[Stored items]
┄┄┄┄┄┄┄┄┄┄┄┄┄┄┄┄┄┄┄┄
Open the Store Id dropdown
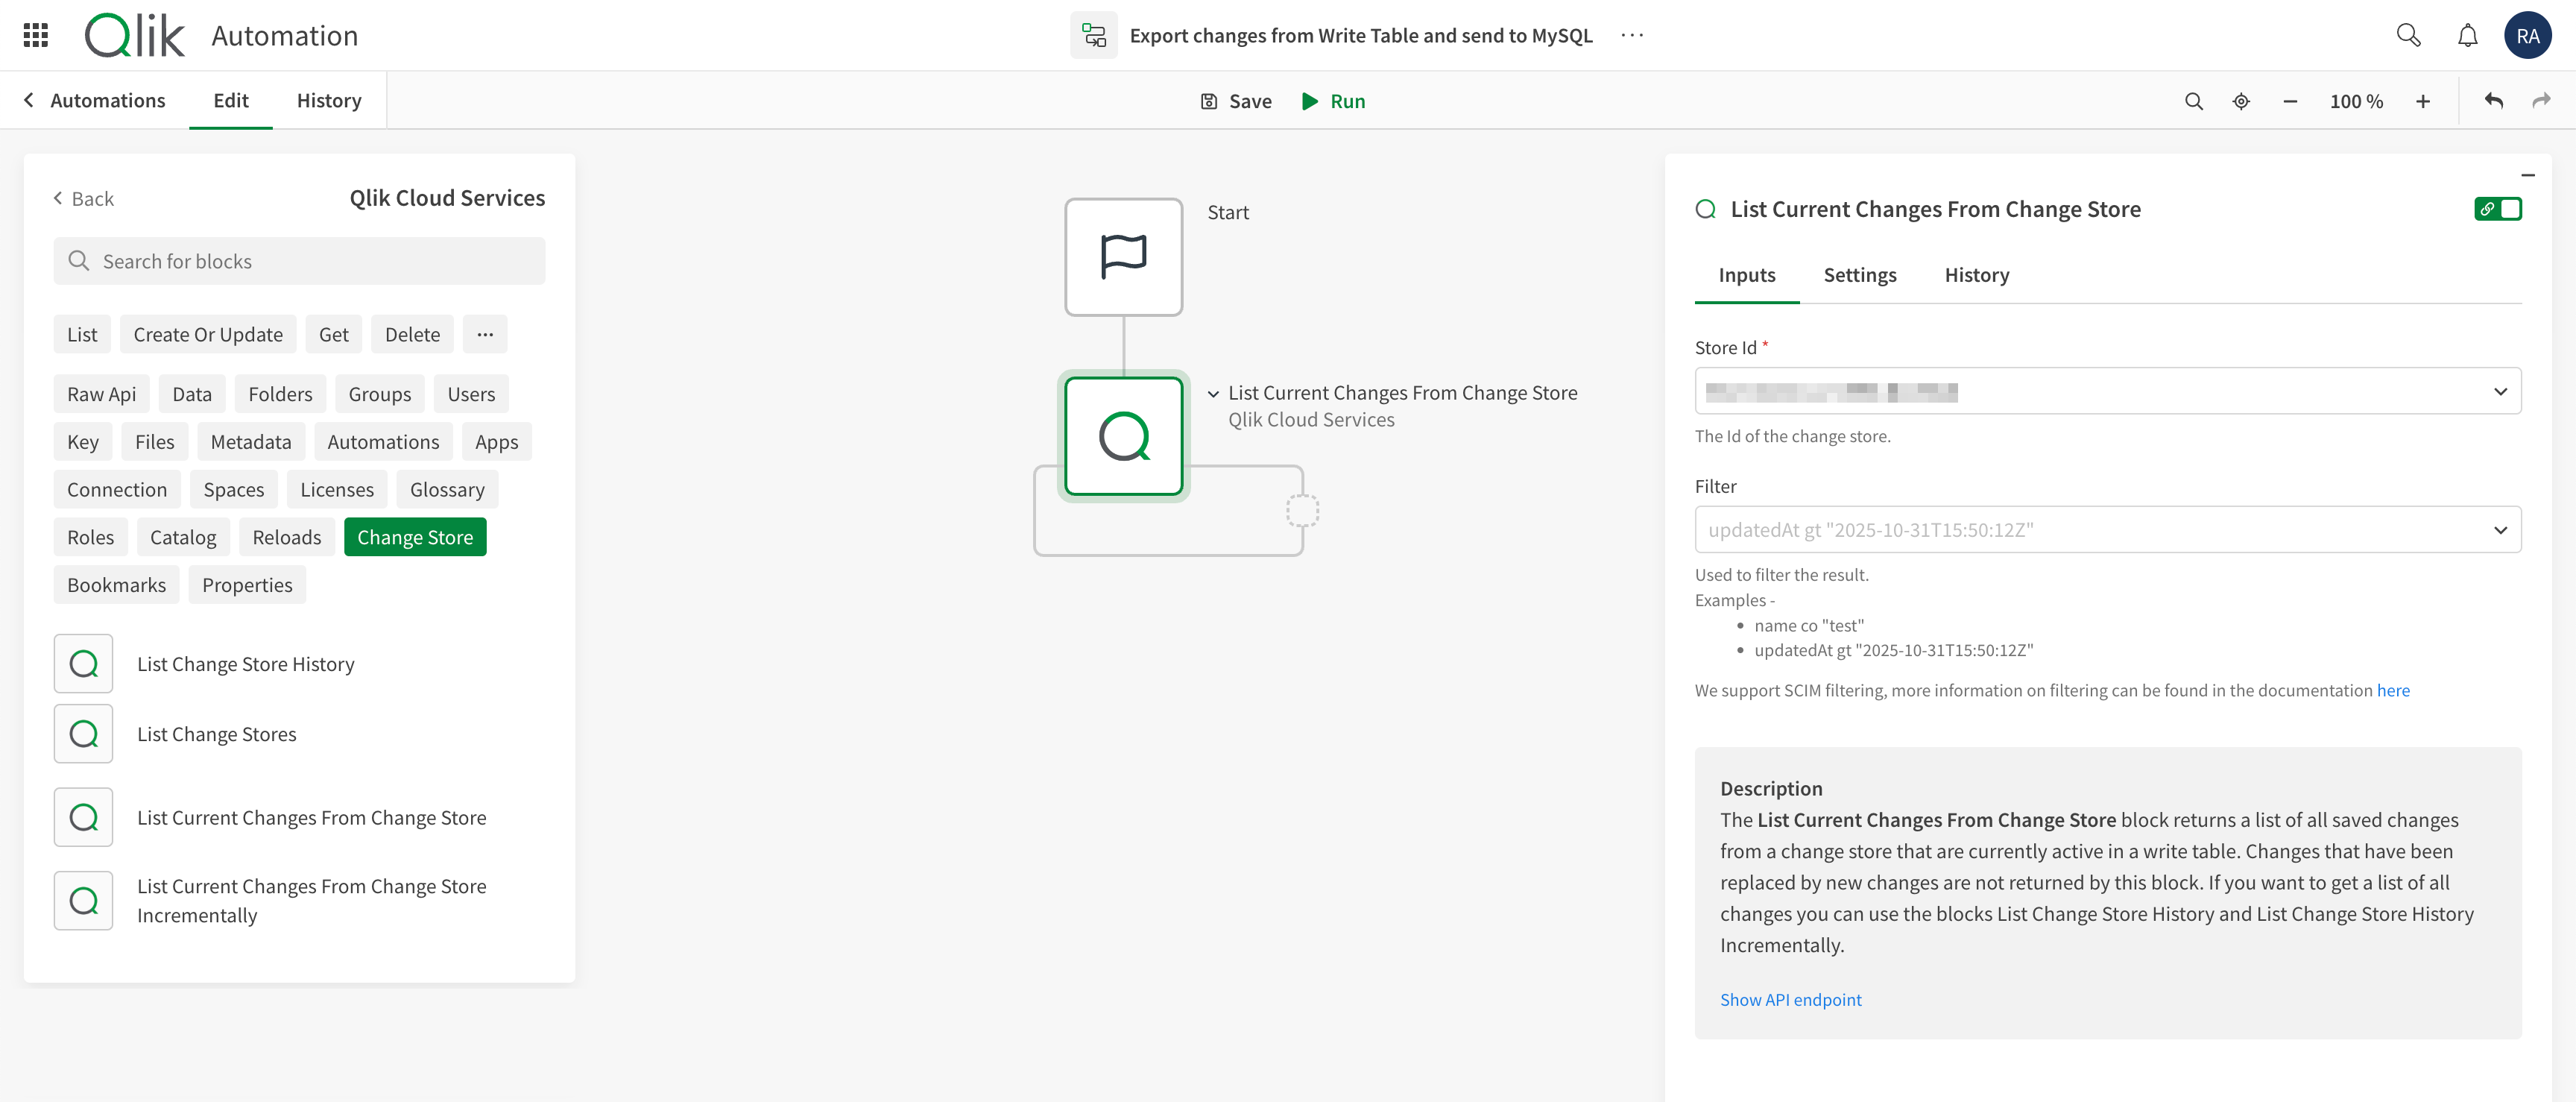The height and width of the screenshot is (1102, 2576). pyautogui.click(x=2501, y=391)
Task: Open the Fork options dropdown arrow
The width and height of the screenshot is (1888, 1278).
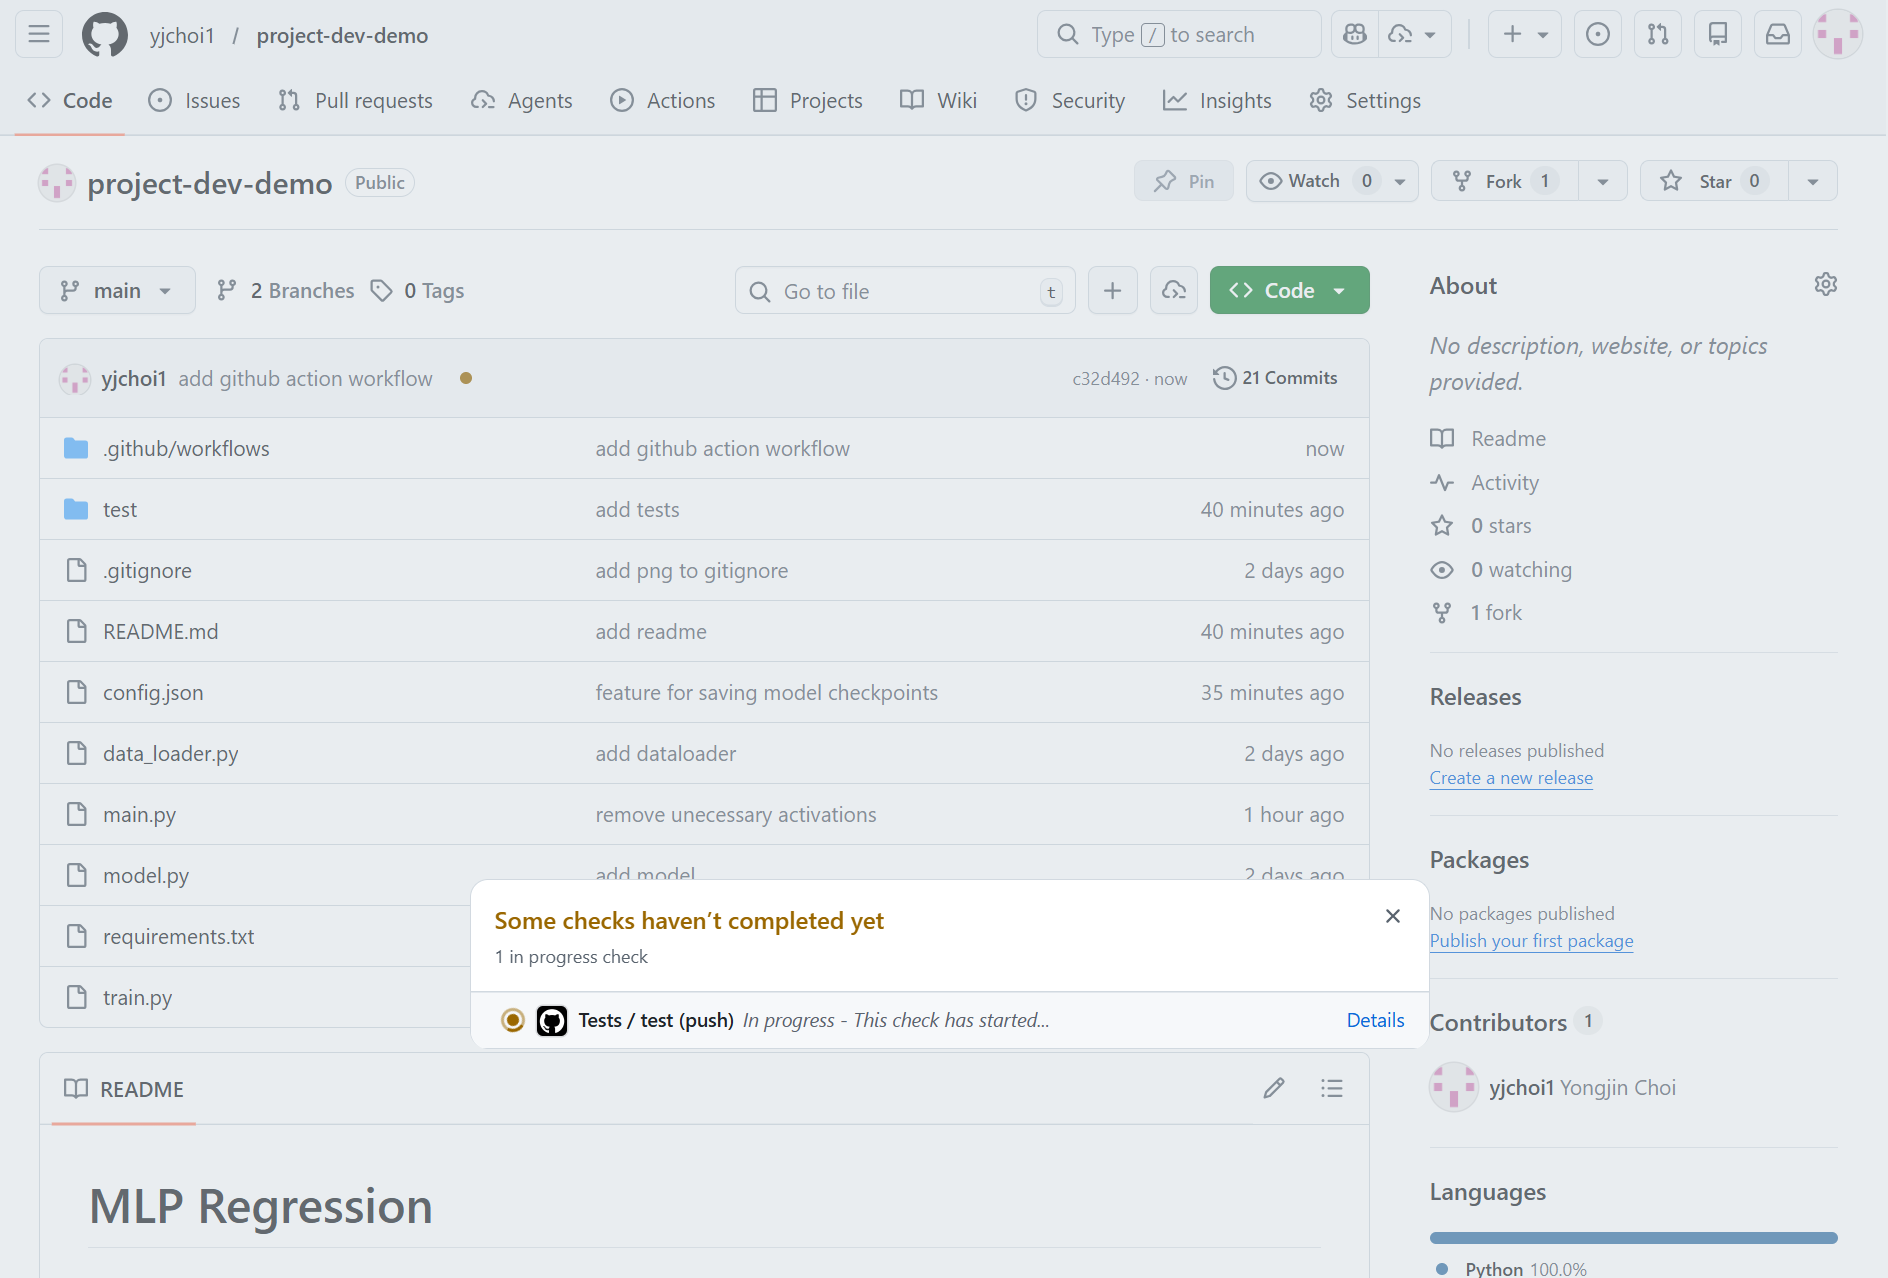Action: 1602,181
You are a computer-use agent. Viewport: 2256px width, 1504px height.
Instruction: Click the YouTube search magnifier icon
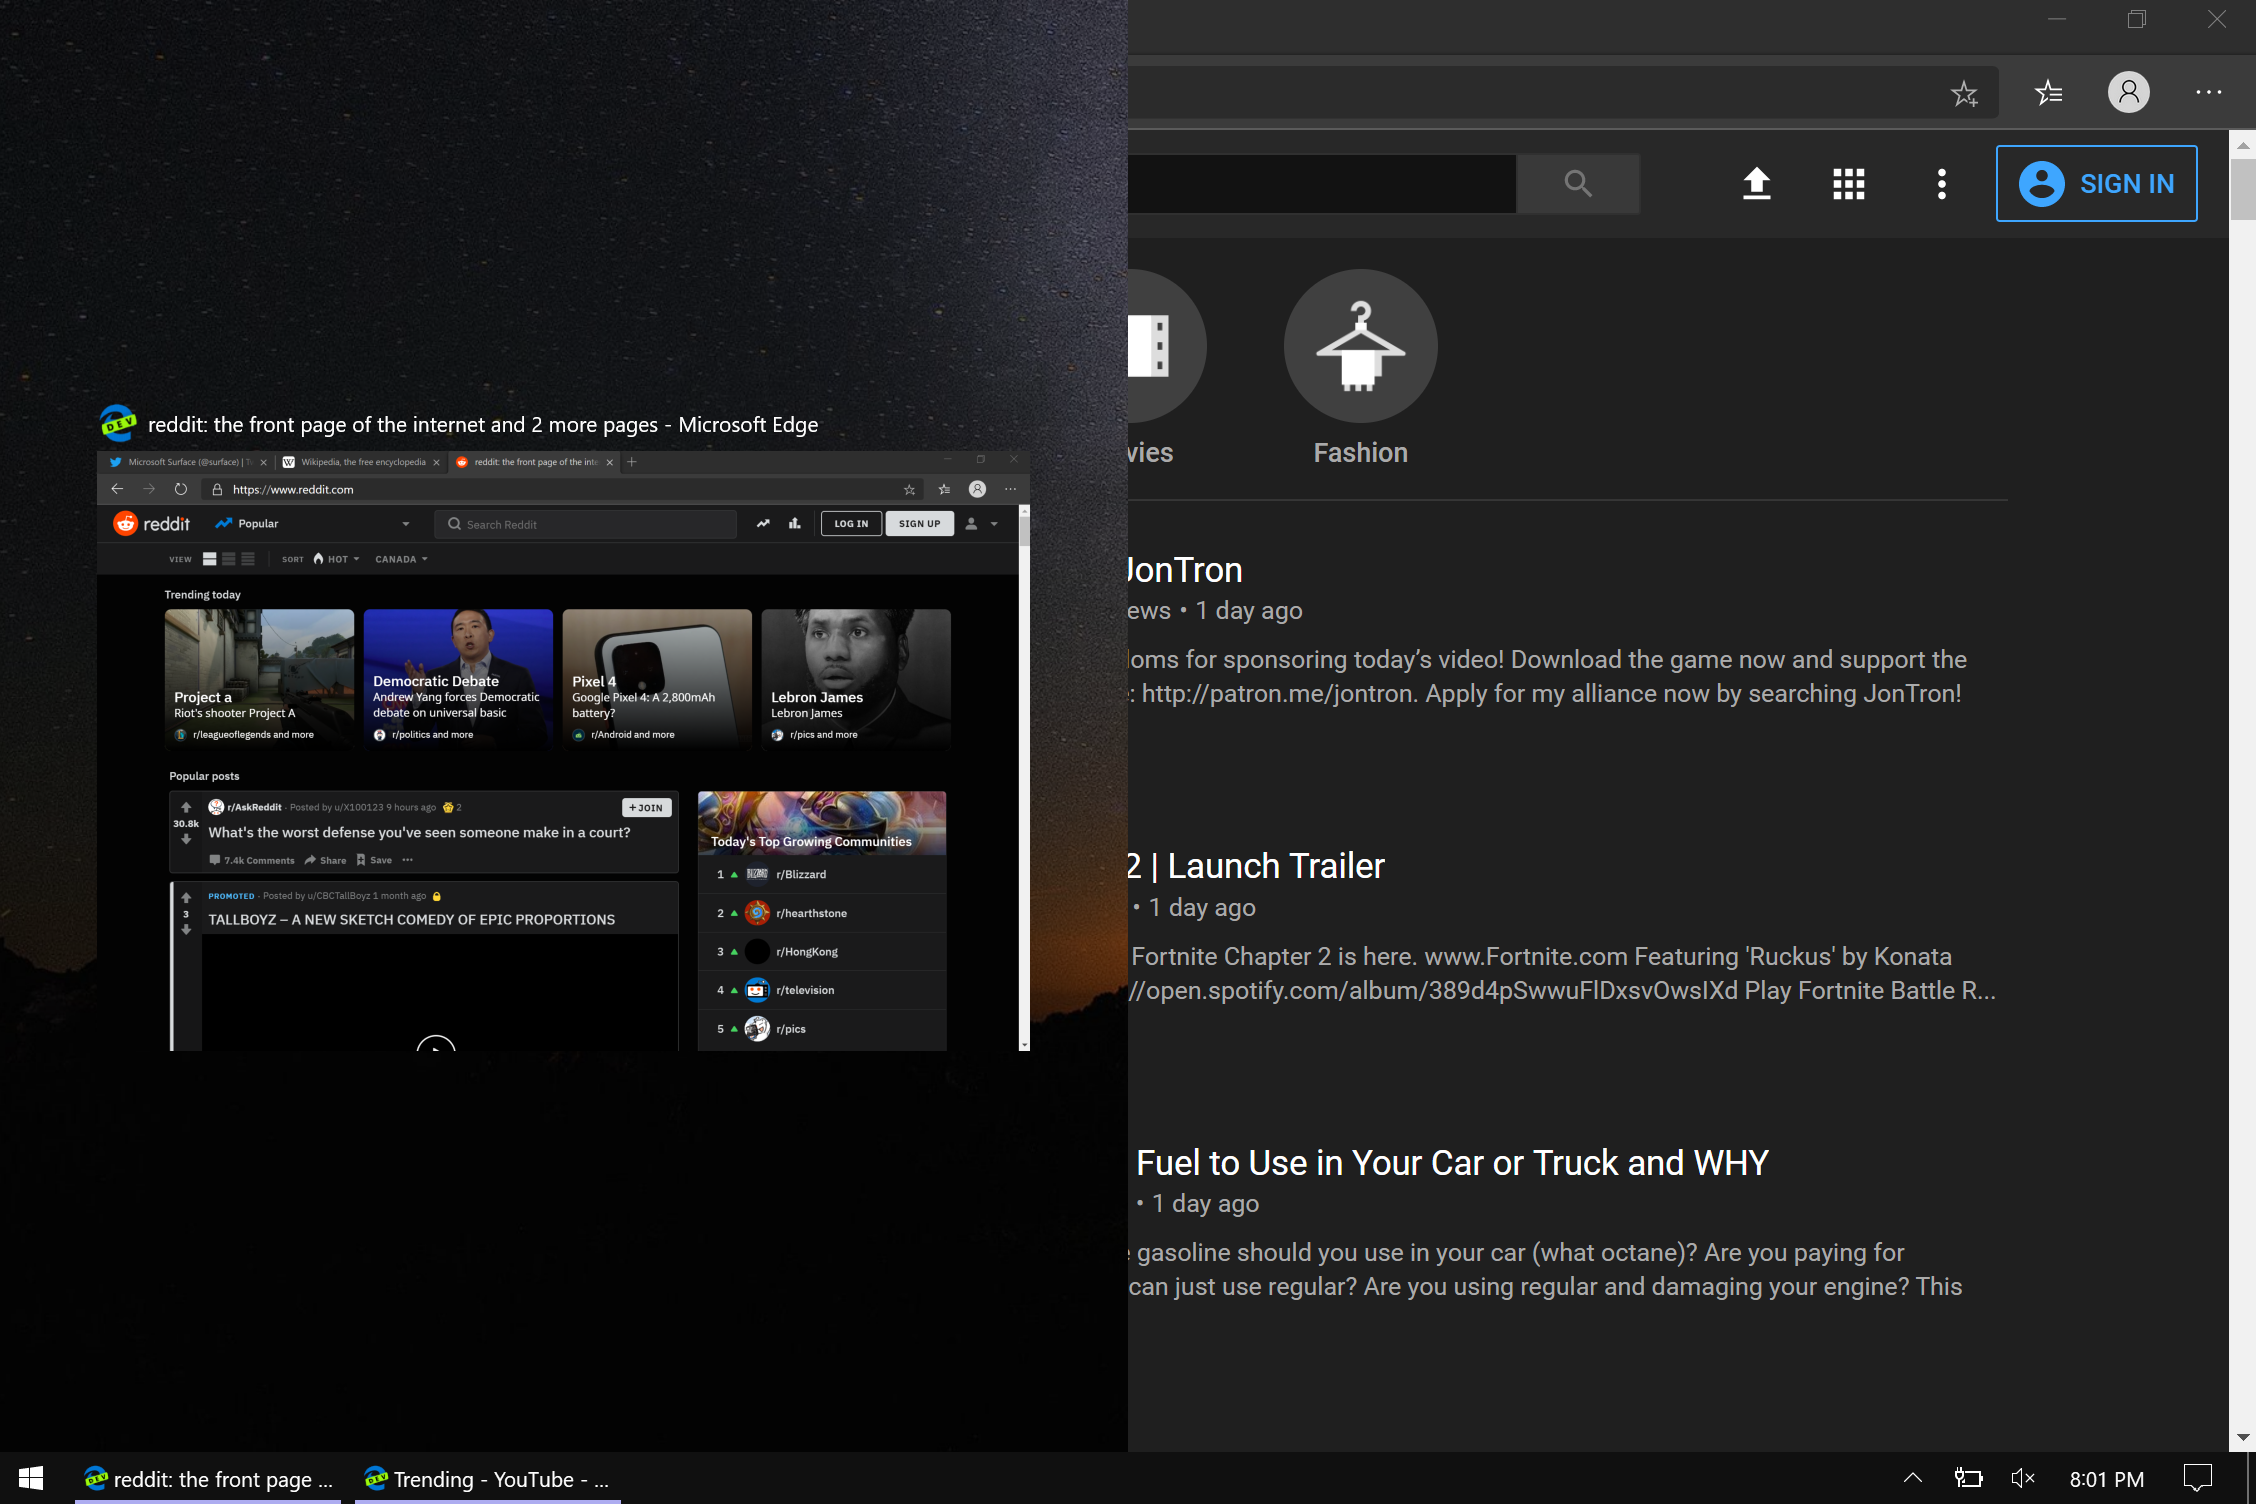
┄┄┄┄┄┄┄┄┄┄┄┄┄┄┄┄┄┄┄┄
> WHAT TO PRODUCE: Reproduce the entries above exactly, without images.

> OUTPUT BELOW:
Open the Store Id dropdown
The height and width of the screenshot is (1102, 2576). pyautogui.click(x=2501, y=391)
Task: Open the Fork options dropdown arrow
The width and height of the screenshot is (1888, 1278).
Action: 1602,181
You are a computer-use agent. Viewport: 2256px width, 1504px height.
Instruction: Click the YouTube search magnifier icon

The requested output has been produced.